Maundy Thursday, March 24, 2016

Augustana Lutheran Church, Portland, Oregon

John 13:1-17, 31b-35 Exodus 12:1-4, [5-10], 11-14 1 Corinthians 11:23-26

Grace to you and Peace, from God our father and our lord and savior, Jesus Christ. Amen

What is going on in the texts for this evening has to do with life and death – what it means to live in the world, what it means to die. We are coming down to the last days of the life of Jesus. What would you do if you knew you had only a day or two left to live? In our culture we would be told to try to enjoy ourselves, to do something for ourselves. But Jesus is not curved in upon himself. In the thirteenth chapter of John we are told that Jesus does something really astounding, if we hadn’t heard about it before, he actually washes the disciples’ feet. At the time this was work that only a servant or slave would do. But Jesus reveals a different kind of God, a God of love who becomes known in the most intimate and loving act as the washing of feet.

We especially need to hear the good news that God is a God of love in our time when we are experiencing a great deal of violence. In fact for many people in many different religions, including Christianity, God is associated with power and violence and national glory. Violence is being done often in God’s name. Modern communications brings the violence in one place to every other place. We hear of major terrorist attacks occurring in Paris and Istanbul, in San Bernardino and just day before yesterday, Brussels in Europe where 31 human beings were killed and over 300 wounded.
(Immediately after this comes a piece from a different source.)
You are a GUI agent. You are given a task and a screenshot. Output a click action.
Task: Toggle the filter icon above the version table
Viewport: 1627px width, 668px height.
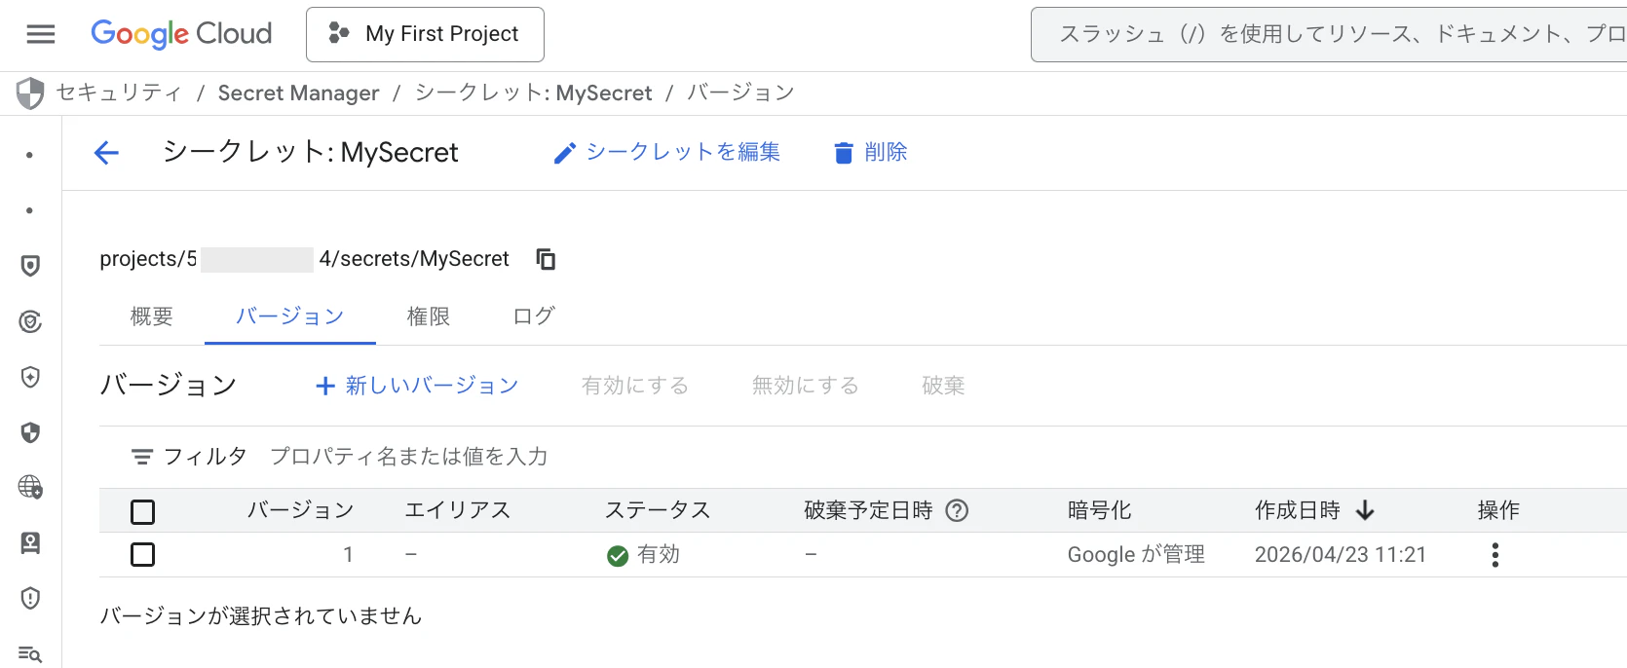pyautogui.click(x=142, y=456)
Right here in Oregon we have recently experienced a situation where violence was threatened to be used in the small town of Burns in the desert country of the south central part of the state. In the Western United States there are various groups, sometimes calling themselves “militia”, who consider the federal government evil. They have armed themselves with guns and believe in the power of force against others. They came to the town of Burns to protest what they considered an unjust prison sentence for two ranchers. But then they decided to engage in an armed take-over of a nearby wildlife refuge and called for more men with guns to come to Burns to take over the legal system in that city and in Harney County.
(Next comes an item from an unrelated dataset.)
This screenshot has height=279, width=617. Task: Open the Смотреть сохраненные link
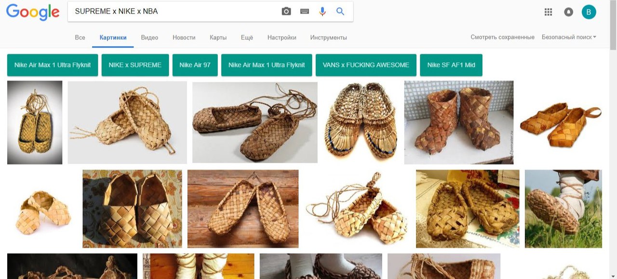502,37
I drove over to Burns to see for myself what was happening since I am particularly interested in matters of church and state. Some of the militia leaders were Morman and justified their actions partly on the basis of their understanding of their faith. And I wanted to see how the Lutheran pastor there was doing. When I talked with him and others it became clear what was going on. The people of Burns wanted these militia people gone. Men with long guns were strutting around town pretending they were the law. They stood at the entrance to the local Safeway store watching people as they came and went, as if they were the legitimate authorities in town. Militia in vehicles would follow federal employees to their homes and sit outside as if to threaten them. The pastor told me that the people of Burns felt intimidated and terrorized by these militia.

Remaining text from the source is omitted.